> _WORK TASK_: Transcribe the "About Don Fisher" biography below word for word, preserving its original capitalization and punctuation.

:: EXCERPT PROVIDED ::

About Don Fisher
Don Fisher writes Both Business books (35 years as a business executive) and romantic comedy novels. He has a passion for people and their stories. He writes about real people, the ones clocking in, dealing with ridiculous coworkers, and somehow finding love in the chaos of everyday life. With Seventeen books published and a style that's been compared to Seinfeld meets The Office, he finds humor in break rooms, cubicles, and all the absurd moments most people just try to survive.
When he's not writing about Business applications or unlikely romance, Don manages a workforce development program in Indianapolis at a social mission furniture company, helping homeless and former addicts and incarcerated men rebuild their lives through skills training and employment. Thirty five years in manufacturing and organizational leadership taught him that the best stories come from watching real people navigate the messy, funny, heartbreaking work of just showing up.
He's been married for 31 years, which gives him plenty of material.
Currently, he's working on a leadership business book called "The Last Manager" HOW AI IS REWRITING THE RULES OF LEADERSHIP Due out in April. He is also just finished a self-help book called Broken Enough: A Practical Guide to Self-Rescue—because transformation doesn't have to be theoretical, and sometimes the best advice comes from someone who's been in the trenches.

:::
:: INPUT DATA ::

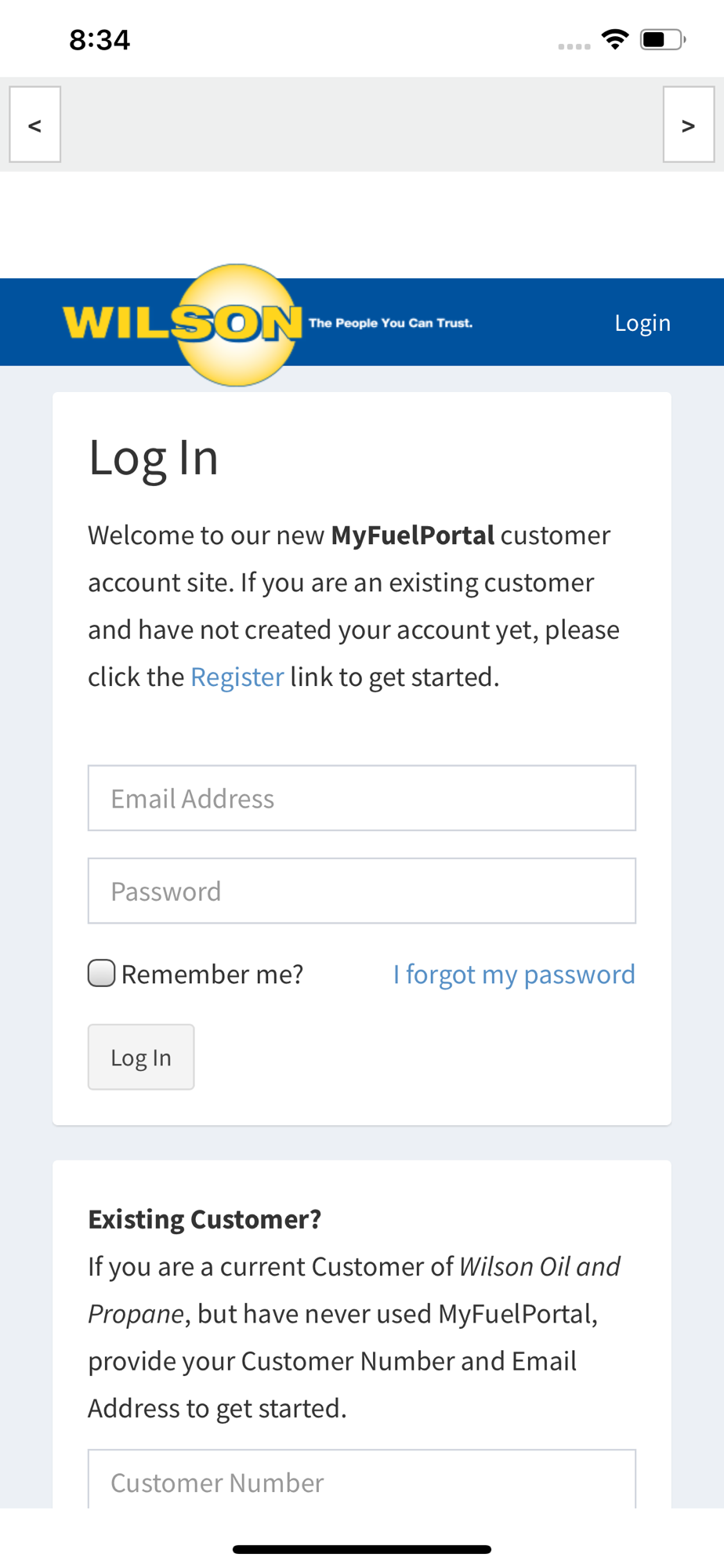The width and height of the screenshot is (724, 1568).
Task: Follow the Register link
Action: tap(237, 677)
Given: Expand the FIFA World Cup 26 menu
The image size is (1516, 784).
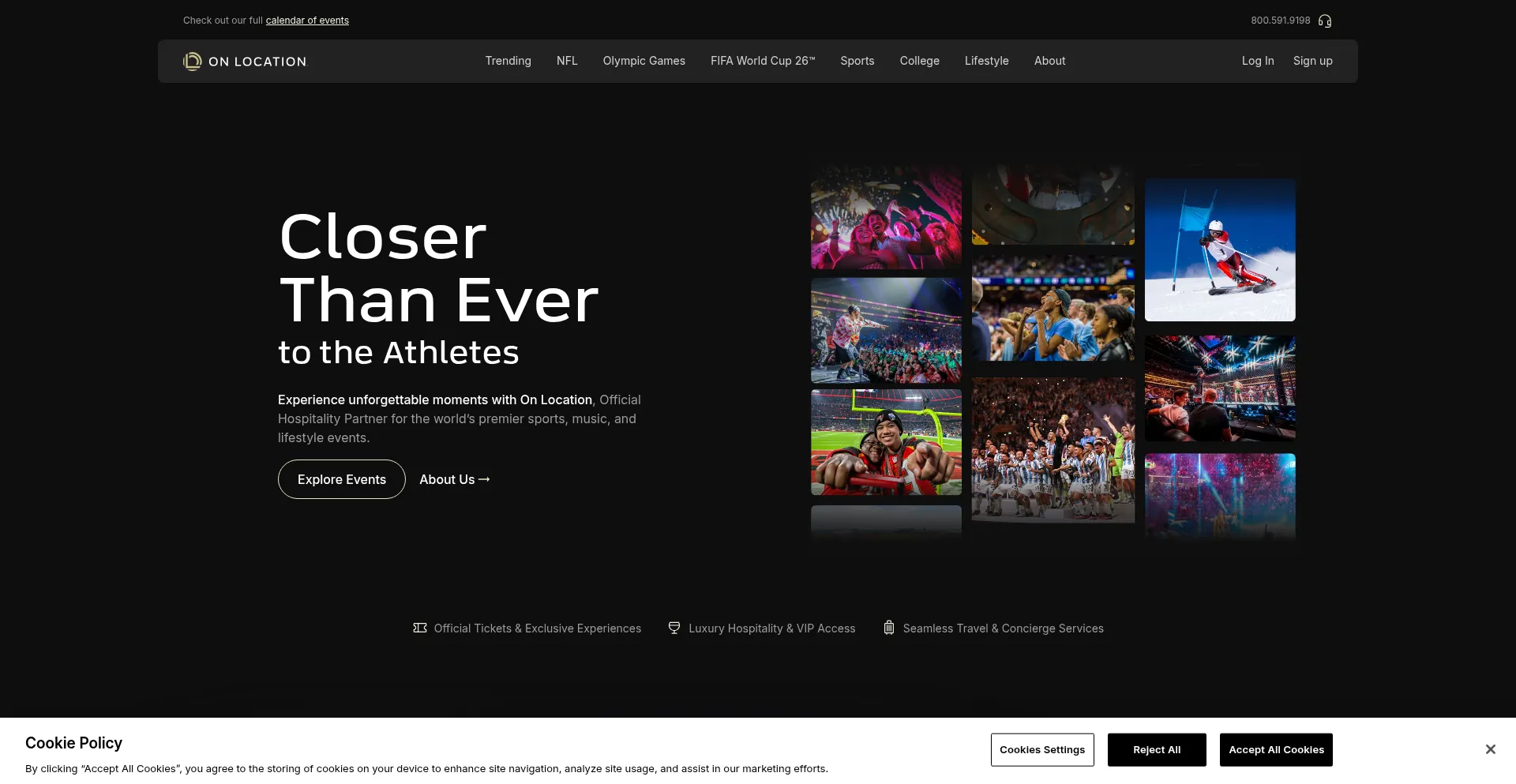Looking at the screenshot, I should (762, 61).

:::

> _OUTPUT OF THE TASK_:
About Don Fisher
Don Fisher writes Both Business books (35 years as a business executive) and romantic comedy novels. He has a passion for people and their stories. He writes about real people, the ones clocking in, dealing with ridiculous coworkers, and somehow finding love in the chaos of everyday life. With Seventeen books published and a style that's been compared to Seinfeld meets The Office, he finds humor in break rooms, cubicles, and all the absurd moments most people just try to survive.
When he's not writing about Business applications or unlikely romance, Don manages a workforce development program in Indianapolis at a social mission furniture company, helping homeless and former addicts and incarcerated men rebuild their lives through skills training and employment. Thirty five years in manufacturing and organizational leadership taught him that the best stories come from watching real people navigate the messy, funny, heartbreaking work of just showing up.
He's been married for 31 years, which gives him plenty of material.
Currently, he's working on a leadership business book called "The Last Manager" HOW AI IS REWRITING THE RULES OF LEADERSHIP Due out in April. He is also just finished a self-help book called Broken Enough: A Practical Guide to Self-Rescue—because transformation doesn't have to be theoretical, and sometimes the best advice comes from someone who's been in the trenches.